U.N. Secretary General Antonio Guterres on Tuesday called on the Group of Seven industrialized countries to take the lead in reducing coal use for power generation as part of efforts to fight climate change.

U.N. Secretary General Antonio Guterres. (Kyodo)  

In a video message aired at a summit of the Powering Past Coal Alliance, co-chaired by Britain and Canada, Guterres said the "main emitters and coal users should announce their phase-out plans well before" the U.N. climate summit in Glasgow in November. "G-7 members should take the lead and commit to this phase-out at the G-7 June summit at the latest," he added.
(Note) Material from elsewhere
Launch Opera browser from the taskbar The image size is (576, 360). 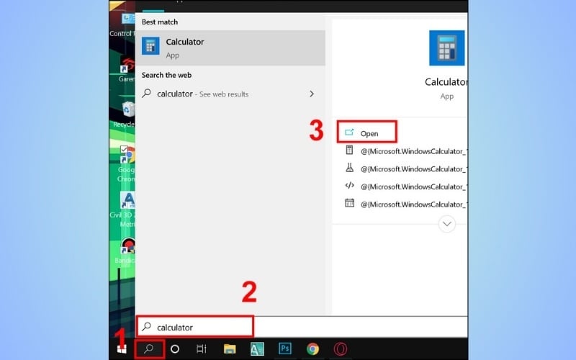(340, 348)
Britain, which holds the G-7's rotating presidency this year, plans to host an in-person summit from June 11 to 13 in Cornwall, in the southwest of the country.

The U.N. chief also asked the members of the Organization for Economic Cooperation and Development "to commit to phasing out coal by 2030," and urged non-OECD countries to do so by 2040.

In the message, Guterres called for canceling all global coal projects in the pipeline, ending the international financing of coal plants and shifting investment to renewable energy projects.

"We have a collective and urgent responsibility to address the serious challenges that come with the speed and scale of the transition," he said, adding that "fossil fuels-related air pollution causes one in five of all deaths globally each year."

The G-7 groups Britain, Canada, France, Germany, Italy, Japan and the United States as well as the European Union.